■ 提供テキスト:
ぶったまげる、ひどく驚く
XX blew my mind !
(XXにはぶったまげたよ!)
尋常ならざる興奮を相手に伝える表現。
“blew” は “blow” の過去形。
10~30代の若い男女が多用するが、
それ以上の年代が使ってもおかしくはない。
「ぶったまげる」も同様。
俗語または若者言葉に聞こえるが、
実はそうでない。
ぶったまげる(打っ魂消る)
「たまげる」を強めていう語。
ひどく驚く。
(広辞苑 第六版)
–
“blow somebody’s mind”
spoken: to make you feel very surprised
and excited by something.
(LDOCE6、ロングマン)
–
“blow your mind”
(informal)
to produce a very strong pleasant or
shocking feeling.
(OALD9、オックスフォード)
※ spoken = 話し言葉、口語体
※ informal = 非正式、くだけた言い方
通常ひらがなで書く「ぶったまげる」は、
漢字では「打っ魂消る」。
“blow one’s mind” と共通点があるのは、
中級学習者であれば、ご推察できるだろう。
これから2つを比較しつつ、見ていきたい。
–
◆ “blow” には、自動詞・他動詞・名詞がある。
–
語源は、古英語「(風が)吹く」(blāwan)。
※ ボディブローの「強打」は、スペルも
発音も同じだが、語源が異なる別物。
語源は、中期英語「打つ」(blaw)。
語形変化は、blow-blew-blown。
「ぶったまげた」こと、つまり過去に起きた
ことを描写する場面が多いため、
過去形 “blew” が多用される。
- 自動詞「(風が・息を)吹く」「(物が)吹かれる」
「(警笛を)鳴らす」「パンクする」 - 他動詞「(風が)吹き飛ばす」「(息を)吹き付ける」
- 名詞「鼻をかむこと」「吹奏」「一吹き」
ここでは、他動詞「吹き飛ばす」。

■ 必須課題 1: 「blew my mind」の解説によると、「ぶったまげる」を漢字で書くとどうなるか。
■ 必須課題 2: 「blew my mind」の解説にある次の一文を英語に訳せ。「「ぶったまげた」こと、つまり過去に起きたことを描写する場面が多いため、過去形 “blew” が多用される。」
■ 必須課題 3: 「blew my mind」の解説を、最後の一文「ここでは、他動詞「吹き飛ばす」。」の後から書き継げ。

■ データ部分:
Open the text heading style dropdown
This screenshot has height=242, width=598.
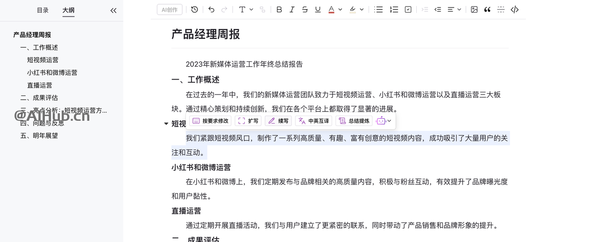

■ 正解 1: 打っ魂消る

■ 正解 2: Because it is mostly used to describe having been astounded, that is, something that happened in the past, the past tense "blew" is used frequently.

■ 正解 3:
LDOCE6によれば、動詞 “blow” は、
- 重要度:最上位 <トップ3000語以内>
- 書き言葉の頻出度:<2001~3000語以内>
- 話し言葉の頻出度:<1001~2000語以内>
【発音】blóu
◆ “mind” には、名詞・他動詞・自動詞がある。
–
語源は、中期英語「記憶」(mynd)。
【発音】máind
ここでは名詞「精神」「心」で、語源を引き継ぐ。
名詞は、可算名詞と不可算名詞を兼ねる。
- “mind” 理性・知性の宿る心
- “soul” 魂の宿る心
最頻出かつ最重要な英単語のひとつで、
名詞 “mind” は口語・文面ともに、
- 重要度:最上位 <トップ3000語以内>
- 書き言葉の頻出度:最上位 <トップ1000語以内>
- 話し言葉の頻出度:最上位 <トップ1000語以内>
いずれも最上位に位置する。
(LDOCE6 の頻出度表記より)
“blow one’s mind” の “mind” は、
上述のように「理性・知性の宿る心」。
どこか抽象的でつかみどころがないのは、
性質的なもので、日本語でもそうだろう。
ひと言で言えば、「理性」または「心」。
【参照】”right mind“(正気、まとも)
ー
◆ “one’s“(または somebody’s)の部分には所有格。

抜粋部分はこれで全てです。